» **DATA SECTION**
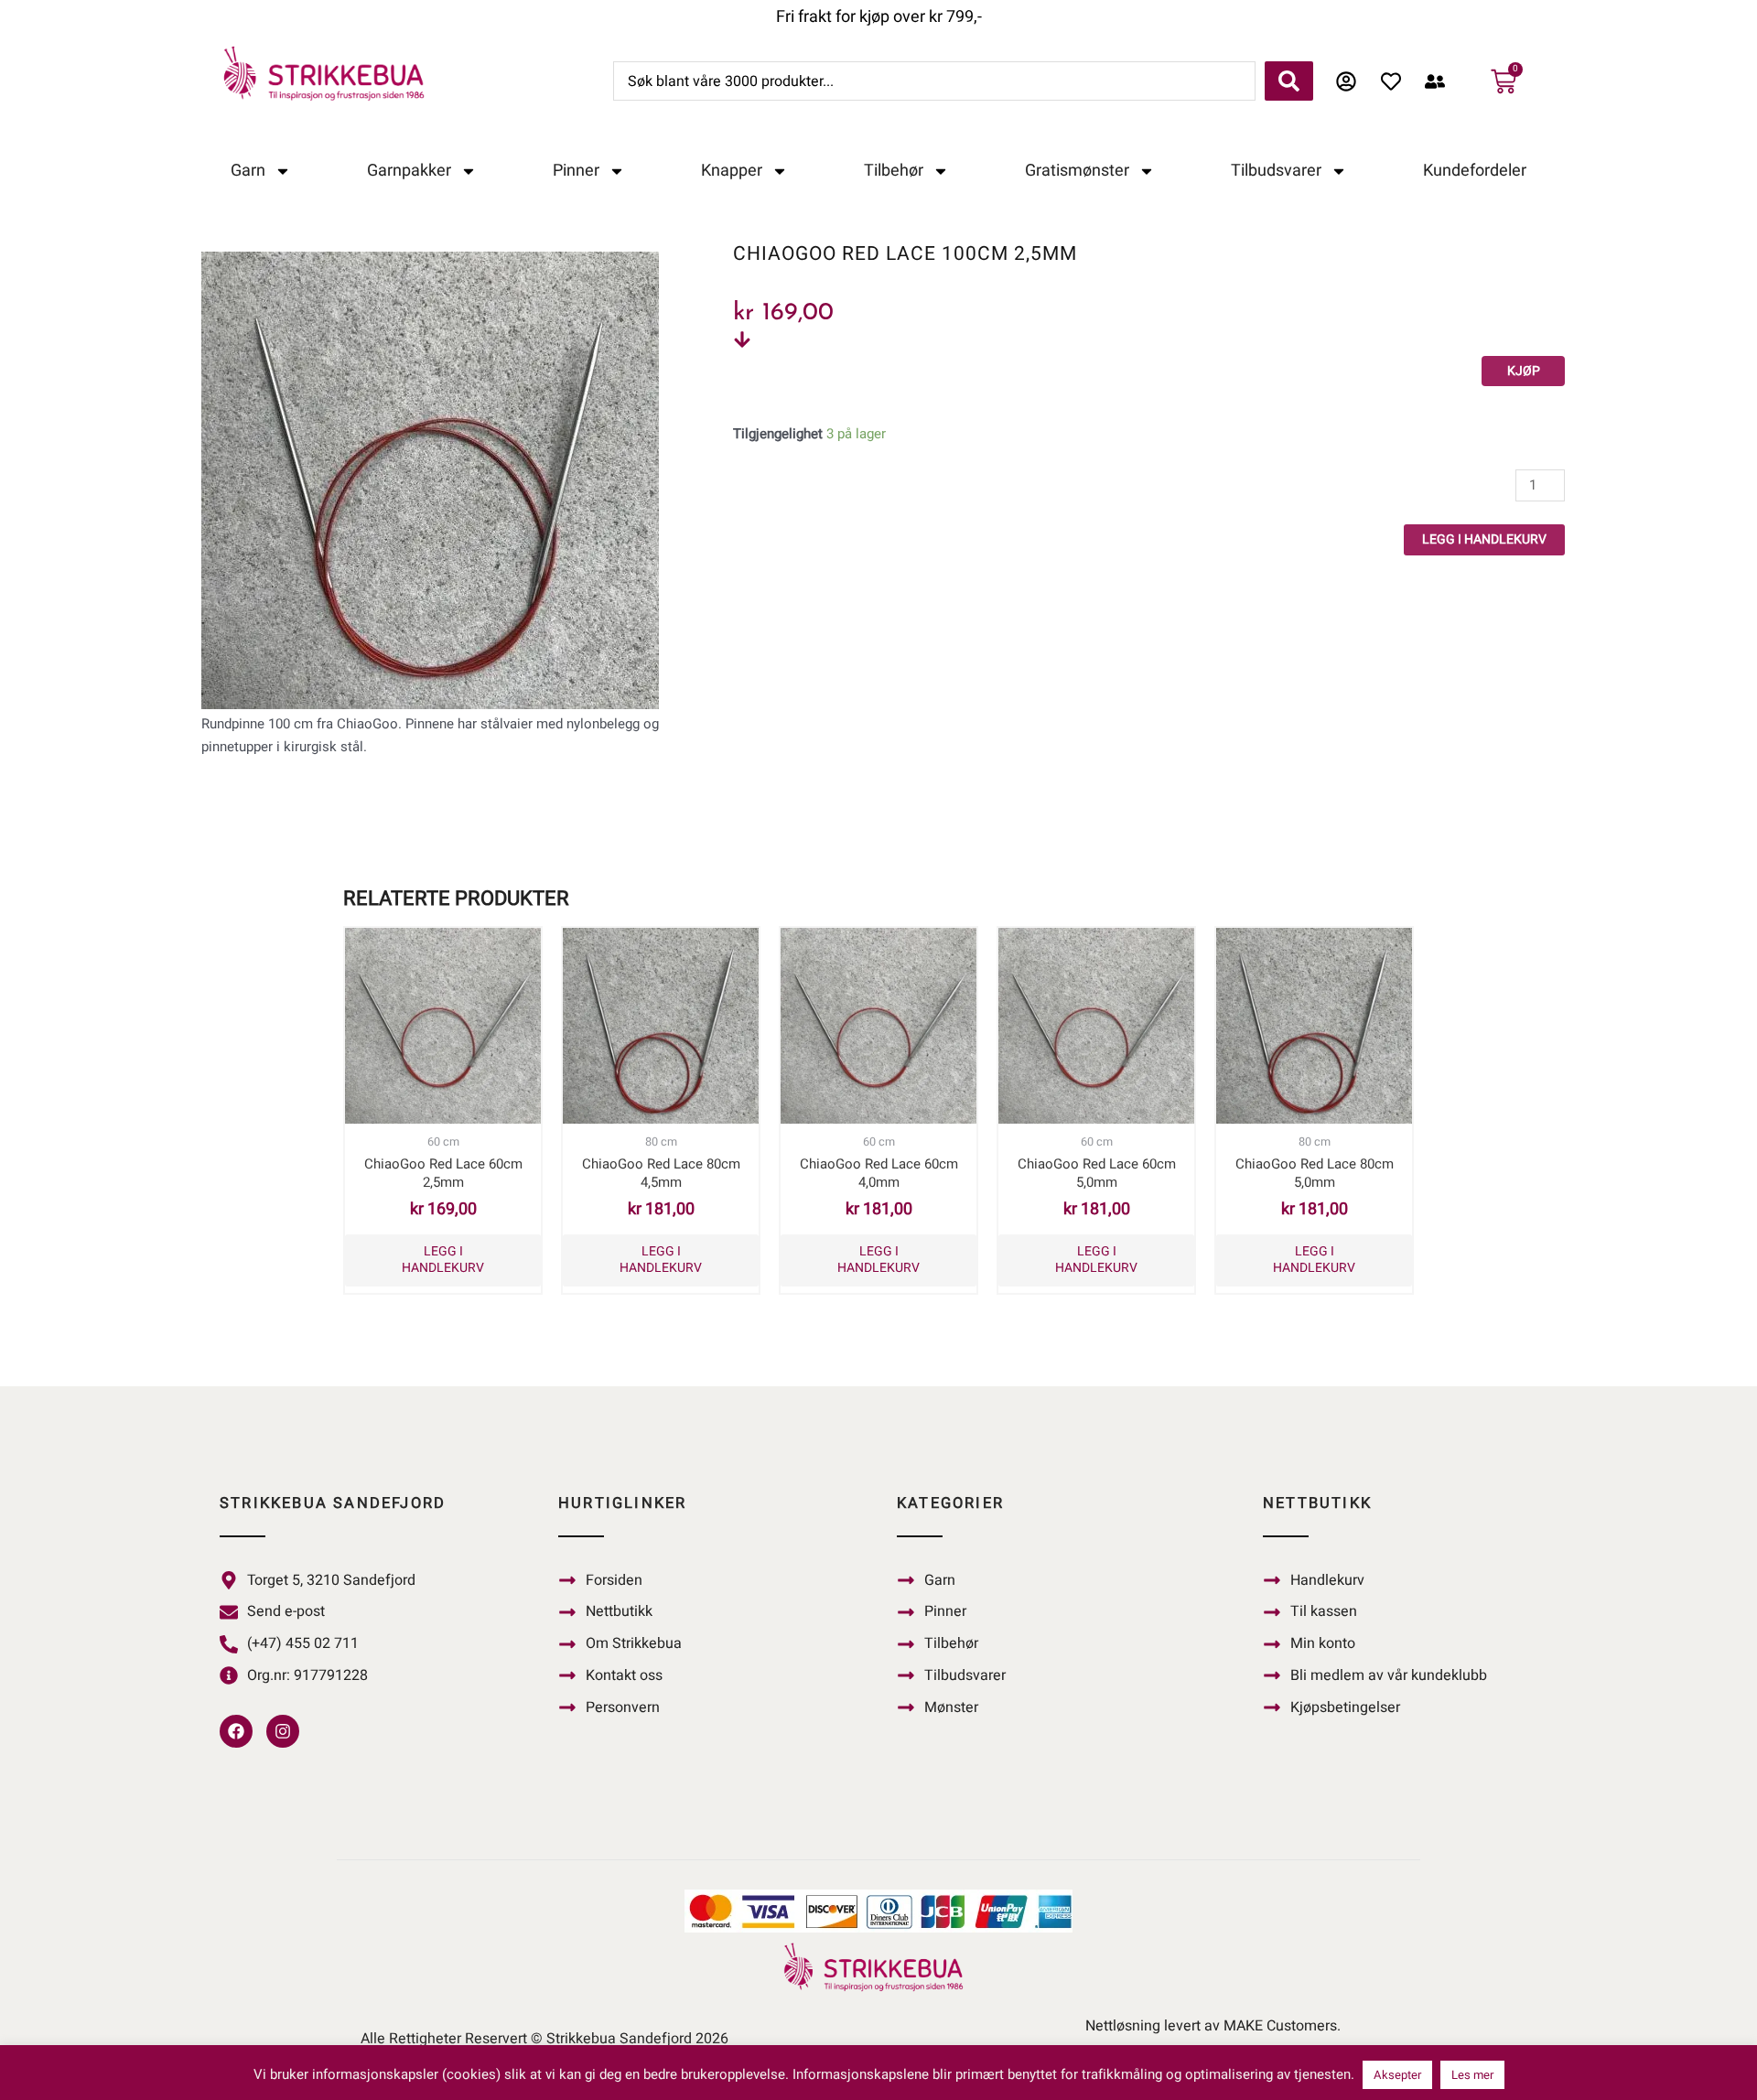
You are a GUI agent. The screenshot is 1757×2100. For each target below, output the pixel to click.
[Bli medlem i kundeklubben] (1440, 81)
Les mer (1472, 2075)
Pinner (576, 170)
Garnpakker (409, 170)
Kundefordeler (1474, 170)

» **WHAT IS EXPECTED**
Output the material above exactly as written and drop any images it holds.

» **REPLY**
You are a GUI agent. The screenshot is 1757×2100. For each target below, output the pixel to click.
[Bli medlem i kundeklubben] (1440, 81)
Les mer (1472, 2075)
Pinner (576, 170)
Garnpakker (409, 170)
Kundefordeler (1474, 170)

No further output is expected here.